On my recent trip to St. Petersburg, I balanced out the vodka and caviar with some slightly more edifying museum visits. Given Russia’s rich literary heritage, you could hardly walk a block without coming across a sign or historical marker that had a connection to some famous novelist or other.
There’s something about seeing an author’s home, though, that seems especially significant. I’m no Dostoyevsky expert—that title belongs to the friend with the Russian lit degree whom I was traveling with—but of the writer’s homes we visited in St. Petersburg, my favorite was the Dostoyevsky Memorial Museum. Located in a corner flat (which Dostoyevsky reportedly preferred) not far from the Vladimirskaya metro station, this was Dostoyevsky’s home from 1878 to 1881. He wrote The Brothers Karamozov here, and it was where he died on January 28, 1881.
Since it cost 200 rubles (about $7) to take pictures inside (a common practice at Russian tourist sites), I thought I’d get my money’s worth by sharing them here—so after the jump, pictures and notes on the Dostoyevsky Museum.
According to my Walkman audio guide, Dostoyevsky was a real family man and ate supper with his wife and children every night at 6 o’clock. The apartment’s most touching relics were the handwritten notes from his children (who were all quite young when he died) asking for sweets and telling him they loved him.

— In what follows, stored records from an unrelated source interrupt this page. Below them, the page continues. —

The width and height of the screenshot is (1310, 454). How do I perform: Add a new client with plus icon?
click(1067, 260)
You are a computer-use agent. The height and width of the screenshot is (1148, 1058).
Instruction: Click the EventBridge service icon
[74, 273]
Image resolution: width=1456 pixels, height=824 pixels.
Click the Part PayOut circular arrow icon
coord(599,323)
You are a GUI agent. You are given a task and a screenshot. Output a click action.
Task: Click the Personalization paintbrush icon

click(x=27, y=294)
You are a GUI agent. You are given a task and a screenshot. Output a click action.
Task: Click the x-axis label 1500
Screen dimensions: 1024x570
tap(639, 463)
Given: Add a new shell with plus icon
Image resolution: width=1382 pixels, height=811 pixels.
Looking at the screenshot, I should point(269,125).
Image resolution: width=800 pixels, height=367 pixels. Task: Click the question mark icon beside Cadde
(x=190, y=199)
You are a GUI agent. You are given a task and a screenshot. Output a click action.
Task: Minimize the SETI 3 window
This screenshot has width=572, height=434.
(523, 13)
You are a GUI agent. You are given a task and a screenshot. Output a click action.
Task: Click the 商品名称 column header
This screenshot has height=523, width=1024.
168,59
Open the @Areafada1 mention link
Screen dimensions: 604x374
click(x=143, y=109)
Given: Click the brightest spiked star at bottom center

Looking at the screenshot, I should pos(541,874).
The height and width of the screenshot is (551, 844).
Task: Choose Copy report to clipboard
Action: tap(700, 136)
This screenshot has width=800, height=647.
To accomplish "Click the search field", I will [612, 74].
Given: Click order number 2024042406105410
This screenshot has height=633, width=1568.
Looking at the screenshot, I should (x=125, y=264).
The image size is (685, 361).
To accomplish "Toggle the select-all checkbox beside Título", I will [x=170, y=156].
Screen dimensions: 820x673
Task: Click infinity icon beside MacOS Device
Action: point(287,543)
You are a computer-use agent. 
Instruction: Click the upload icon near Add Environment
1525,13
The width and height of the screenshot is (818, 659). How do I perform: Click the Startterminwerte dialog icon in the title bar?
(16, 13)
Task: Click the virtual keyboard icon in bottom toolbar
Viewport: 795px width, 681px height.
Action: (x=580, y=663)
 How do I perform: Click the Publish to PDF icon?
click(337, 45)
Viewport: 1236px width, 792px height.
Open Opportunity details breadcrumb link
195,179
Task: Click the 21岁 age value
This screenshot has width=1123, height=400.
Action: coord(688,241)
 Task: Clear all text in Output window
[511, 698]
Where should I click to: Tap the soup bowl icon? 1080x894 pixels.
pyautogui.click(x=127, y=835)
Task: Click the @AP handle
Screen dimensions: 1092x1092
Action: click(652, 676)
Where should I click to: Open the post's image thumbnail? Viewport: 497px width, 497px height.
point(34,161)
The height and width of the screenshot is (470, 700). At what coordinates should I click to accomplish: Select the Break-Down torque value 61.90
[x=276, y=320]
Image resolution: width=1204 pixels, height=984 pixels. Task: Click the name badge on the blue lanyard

Accounts of Dostoyevsky’s death vary, but the story told here is that during a late-night writing session, the author dropped his pen, which rolled under the bookcase behind the desk. He tried to move the bookcase and suffered a pulmonary embolism. Two days later, he was dead. The clock on the right is set for the date and time of his death.
Which writers’ homes have you visted and especially enjoyed, and what made them special?